“A religião pode ser um fator preservador da vida”, aponta estudo


Há décadas, não é mais novidade o fato de que a religião constitui um importante fator de influência no comportamento e química do corpo humano, contribuindo até para a cura de doenças. Esse conhecimento, contudo, continua sendo aperfeiçoado por cientistas, trazendo novas revelações a cada dia.

Em um novo estudo publicado pela “Ciência Latina Revista Científica Multidisciplinar”, o neurocientista Fabiano de Abreu, por exemplo, conclui que a crença numa religião constitui um importante fator de proteção contra várias patologias, assim como psicopatologias.
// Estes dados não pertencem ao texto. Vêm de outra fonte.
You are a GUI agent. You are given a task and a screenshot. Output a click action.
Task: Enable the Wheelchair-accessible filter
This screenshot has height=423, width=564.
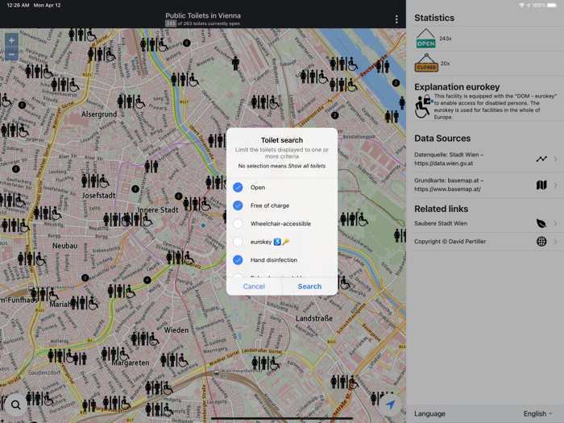point(238,224)
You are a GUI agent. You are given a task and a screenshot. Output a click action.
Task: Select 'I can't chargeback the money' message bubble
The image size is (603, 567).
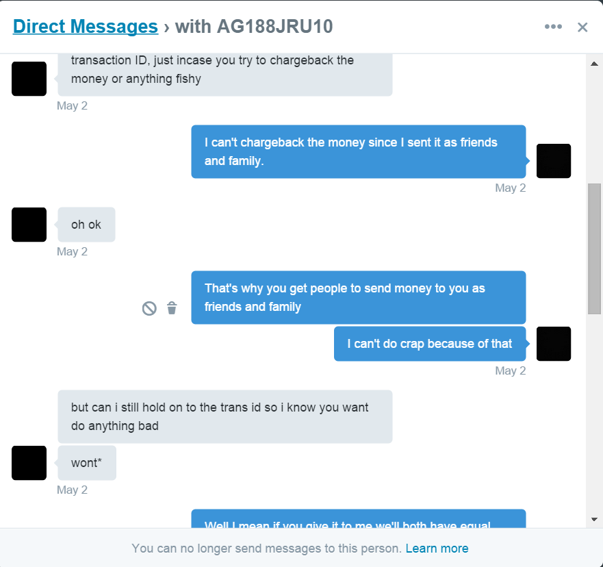click(359, 151)
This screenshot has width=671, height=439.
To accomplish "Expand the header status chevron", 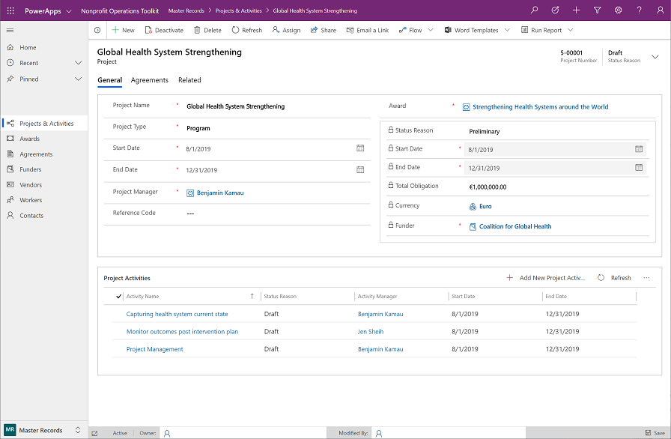I will click(x=655, y=56).
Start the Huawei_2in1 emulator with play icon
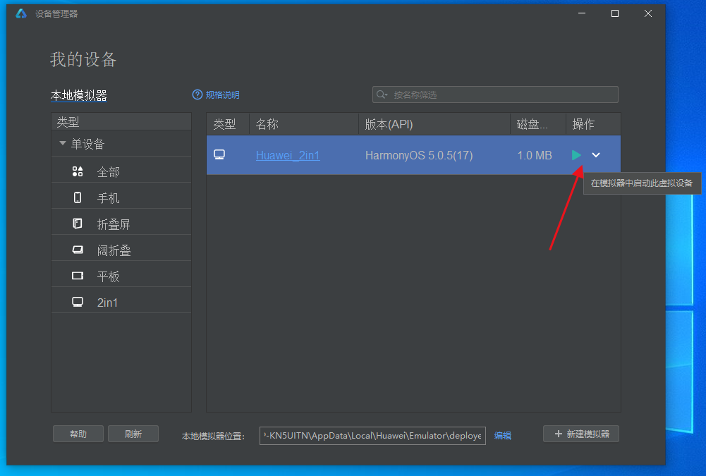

“A fé pode transformar, apesar de não ouvirmos as formigas emitirem sons, não é por isso que seja irreal o fato”, diz o autor, apontando doenças de ordem emocional como algumas das mais influenciadas pelas crenças humanas.
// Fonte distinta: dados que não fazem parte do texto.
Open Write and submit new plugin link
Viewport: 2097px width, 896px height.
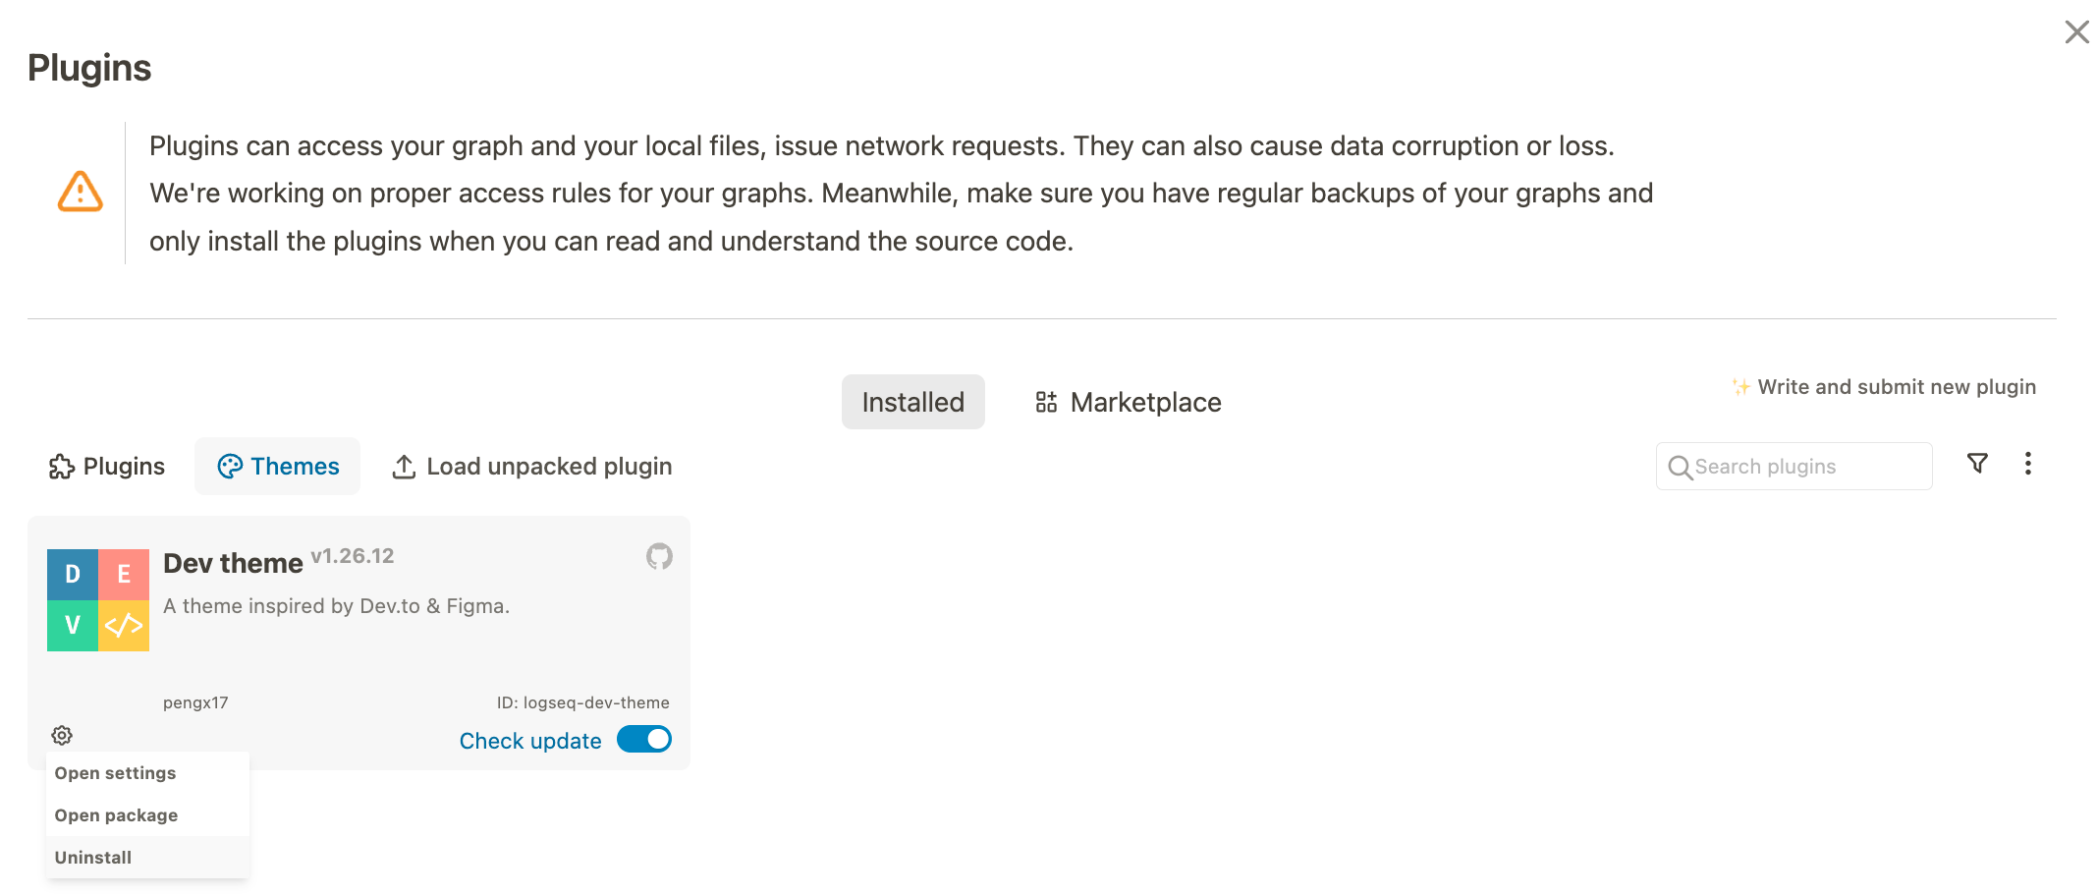click(x=1884, y=387)
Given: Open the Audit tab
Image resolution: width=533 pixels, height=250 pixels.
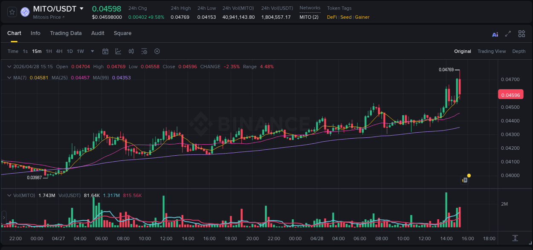Looking at the screenshot, I should pyautogui.click(x=98, y=33).
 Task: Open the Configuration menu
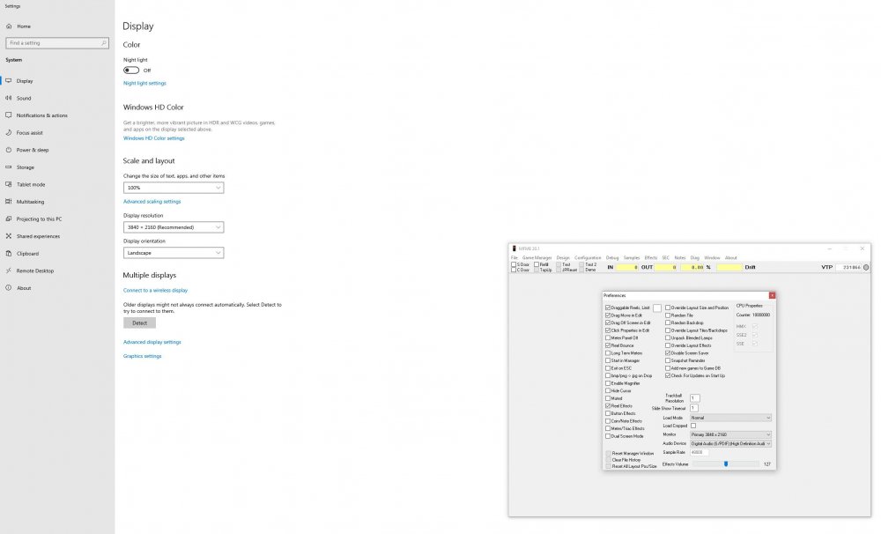point(588,257)
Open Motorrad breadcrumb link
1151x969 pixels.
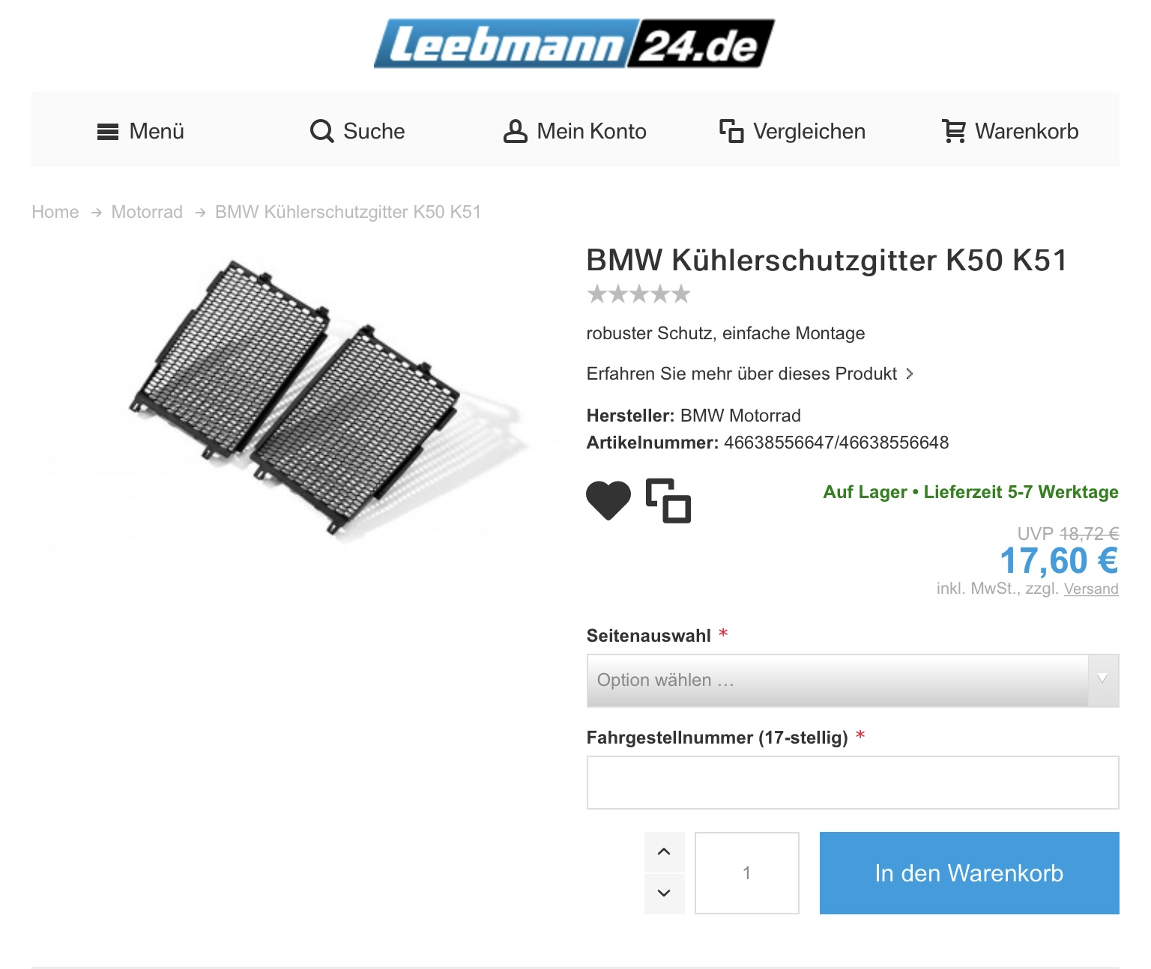click(147, 212)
“É fato que a religião pode ser um fator preservador da vida podendo auxiliar o indivíduo a tratar uma patologia como a depressão ou ansiedade, podendo evitar até mesmo o suicídio”, acrescenta o neurocientista, destacando, porém, que “essa não é uma regra.”
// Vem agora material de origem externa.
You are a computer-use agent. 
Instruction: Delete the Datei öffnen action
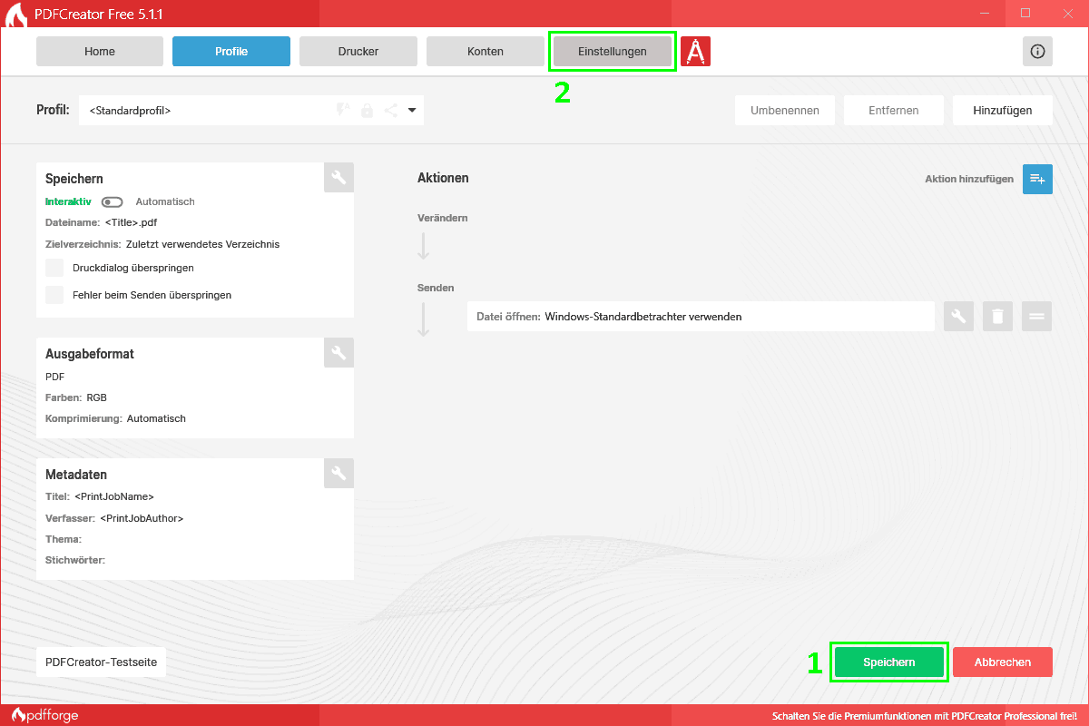click(x=997, y=317)
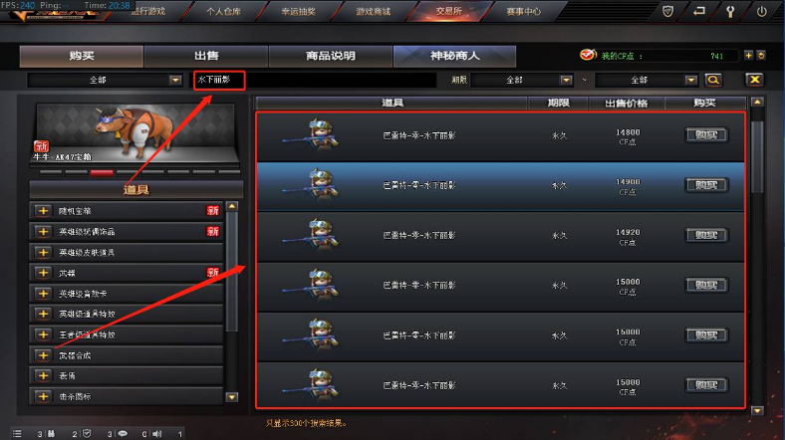
Task: Click the return arrow icon in top bar
Action: pyautogui.click(x=699, y=11)
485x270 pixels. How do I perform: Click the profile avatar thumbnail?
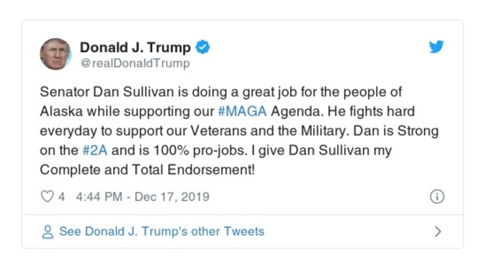click(x=56, y=53)
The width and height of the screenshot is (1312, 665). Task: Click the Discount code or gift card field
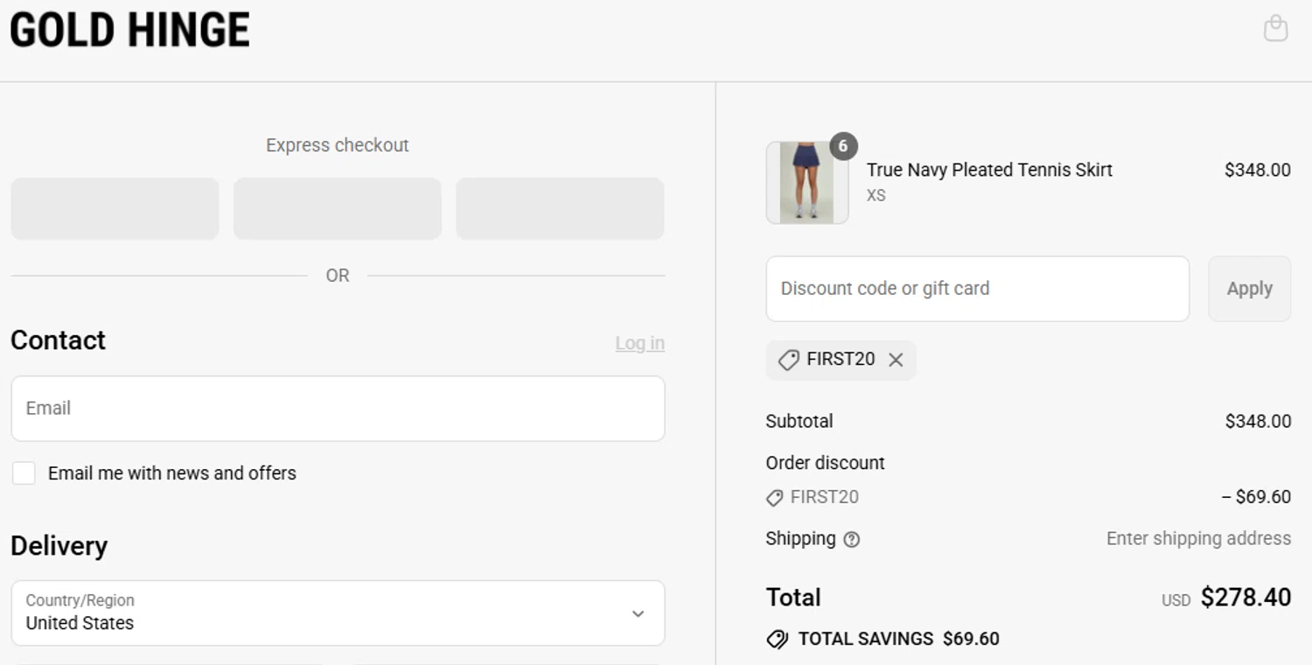[977, 289]
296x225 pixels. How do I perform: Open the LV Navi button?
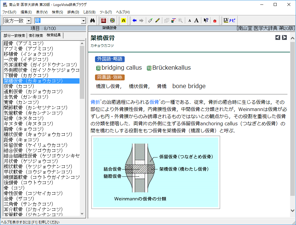click(x=229, y=21)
“Aqueles que seguem uma determinada religião, desenvolvem sentimentos e sensações de fé, esperança e bem-estar, quando praticados atos relacionados a sua religião”, pontua o autor.

O estudo de Abreu corrobora com a noção já apresentada por outras pesquisas científicas. Em uma delas, feita mediante abordagem estatística e qualitativa, também noticiada pelo Gospel Mais, foi apontado que pessoas que vão à igreja são mais felizes e possuem menos depressão.

Em outro levantamento de metodologia semelhante, os pesquisadores disseram que pessoas inseguras quanto à fé, por outro lado, possuem mais problemas de saúde mental. O estudo de Abreu, contudo, parece uma exceção ao ao indicar que ateus satisfeitos com a crença na falta de crença também vivem de forma plena.

“Os indivíduos considerados ateus, aqueles que não seguem e não acreditam em nenhuma religião, apenas de não terem este apego, não sentem falta de tal, sentem sensações de esperança e bem-estar relacionadas a demais atitudes concretas”, conclui o estudo de Abreu.